真紅の目線の先には、学生時代の騒々しい日々が蘇っているハズだ。僕と同じように。
「おかえりかしら!今度、みっちゃんにも会うといいかしら!」元気印金糸雀も後に続く。
そうか、みっちゃんさんとも会っておかないと。あの人には返しきれない恩がある。負けて帰ってきたことを、報告しないといけない。

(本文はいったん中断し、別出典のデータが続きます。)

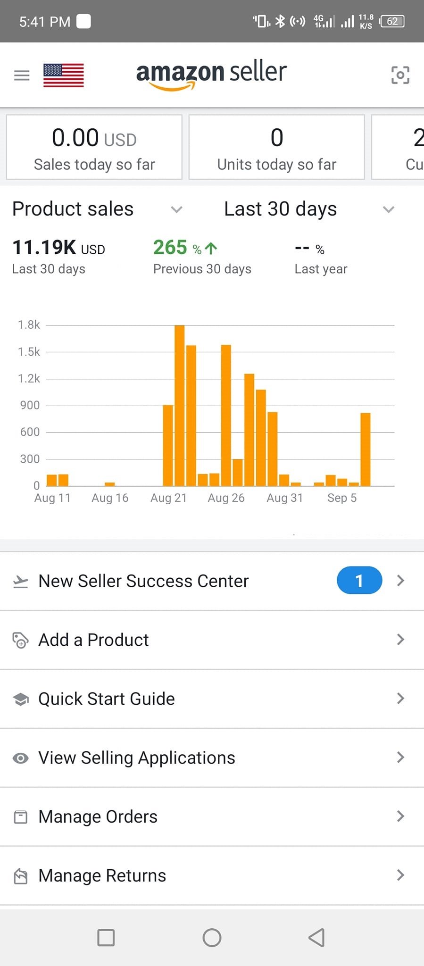Tap the Manage Returns package icon
Image resolution: width=424 pixels, height=966 pixels.
click(20, 876)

「おかえりなさい桜田君」「ヒナ、もうジュン登りしたいなんて言わないから何処にも行かないでほしいの」
「駄目よ雛苺。桜田君がつぶれちゃうわ」「あ!巴失礼なの!ヒナそんなに重くないの!」
物静かで、騒々しい日常に一番似合わなかった柏葉と、花丸元気な雛苺。対極的な二人の仲は、いつも周りを癒していた。
でも、僕登りだけは勘弁な。
「そうですわ、今度ウチにもいらっしゃってください」「…ジイも喜ぶ……」
その二人とほぼ同時に、白と紫が目に映える双子が僕に向く。いまだにこの二人は眼帯の位置だけでしか見分けがつかない。

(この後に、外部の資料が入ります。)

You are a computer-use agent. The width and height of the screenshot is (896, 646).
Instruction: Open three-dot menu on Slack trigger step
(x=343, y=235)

「お父様もきっとお喜びになるでしょう」「……それはオススメしない」
「あら、どうしてですの?」「……………さぁ…」
妹想いの姉に、姉想いの妹。裕福な家庭で育ったはずのお嬢さま二人は
「…それはともかく…」「あら、わたくしったら」
「「おかえりなさい」」
とてもほほえましい。世界中の皆がこうあれば、きっと戦争だってなくなる。なんて。
「今度は男同士で酒でも飲みに行こうじゃないか、ジュン」「駄目だよ、僕とジュンはお酒なんて飲めないんだから」
友達というよりかは、親友。
「馬鹿野朗、男たるもの酒のひとつやふたつ軽くいけ」「奥さんに言いつけちゃうぞ?」
親友というよりかは、悪友。
「おい!それは反則だろ!」「聞いた?ジュン。ベジータは奥さんに頭上がらないんだよ」
僕らには、こんな馬鹿さ加減が丁度いい。
「ジュンお前もなんとか言え!」「“おかえり”ってのは後から言う日本語なんだから」
帰りたい帰りたい。
そう思い続けた四年間。後悔はもちろんのこと、目標を失った生活になんら意味はなかった。
帰りたい。そう思い続けた。
「ああ。ただいま。…皆―」
―僕の人生も捨てたもんじゃあない。今はそう思える。
「―ありがとう」
だから余計に申し訳ない気持ちになる。
蒼星石のことだ。
こんなにも皆、友人として僕を想ってくれているのに僕は蒼星石にそれ以上のことを想っている。これはいけないことだ。
僕の気持ちを表に出すだけで、この関係が崩れる。そんな気がするから。
これはきっと勘違いなんだ。僕が寂しいからって、蒼星石を利用することはない。これは勘違いだ。蒼星石に、迷惑を掛けちゃいけない。
今は皆が用意したこのぬるま湯につかっていよう。